Collected data entries:
■ ■ ■ ■ ■ ■ ■

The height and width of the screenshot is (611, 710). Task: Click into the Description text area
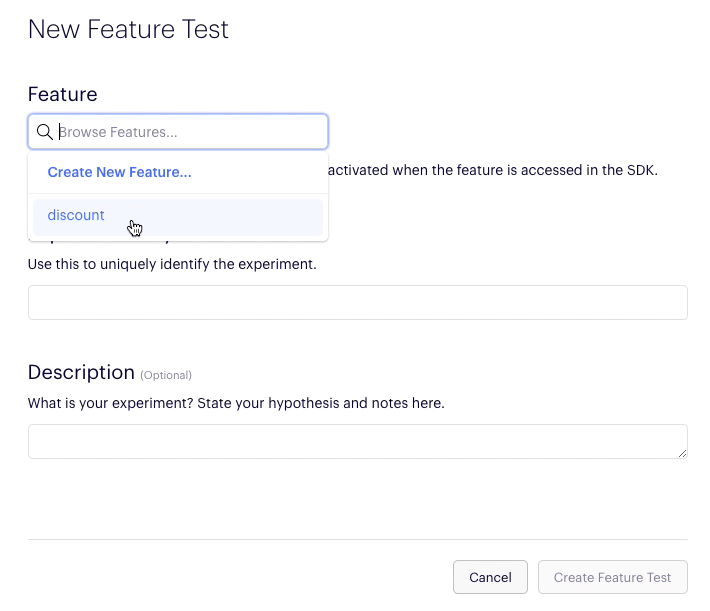pyautogui.click(x=357, y=441)
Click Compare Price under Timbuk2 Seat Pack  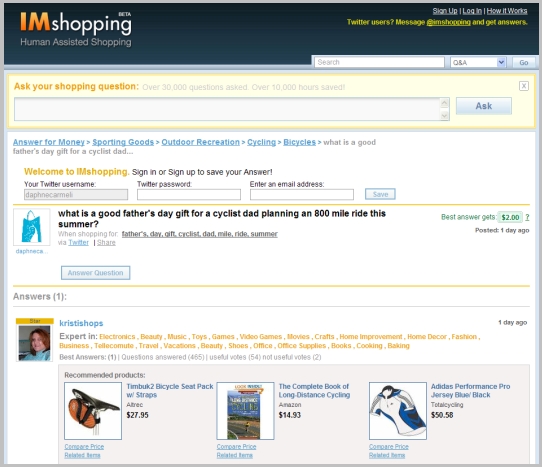point(84,447)
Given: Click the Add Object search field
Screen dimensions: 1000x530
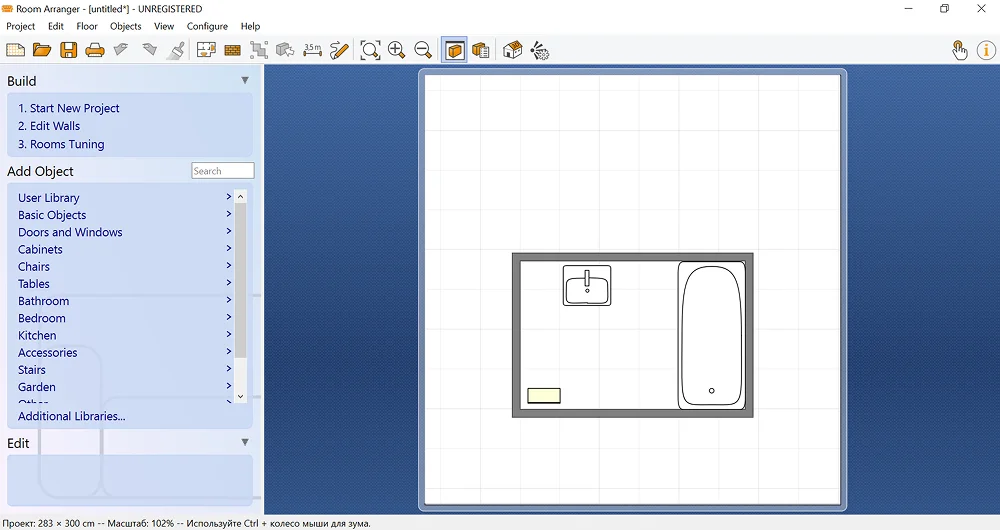Looking at the screenshot, I should click(222, 171).
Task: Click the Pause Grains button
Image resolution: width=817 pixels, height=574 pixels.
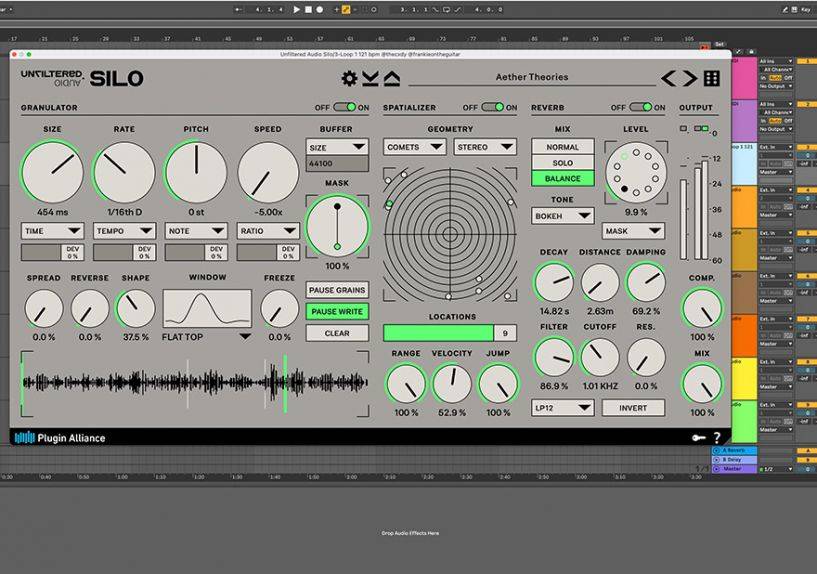Action: point(337,290)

■ ■ ■ ■ ■ ■ ■

Exactly the lines from the one containing "Image resolution: width=817" through the end of the data above: repeat those, both ends included, and nothing else. Skip the pictures.

## ANSWER AREA
Image resolution: width=817 pixels, height=574 pixels.
Action: point(337,290)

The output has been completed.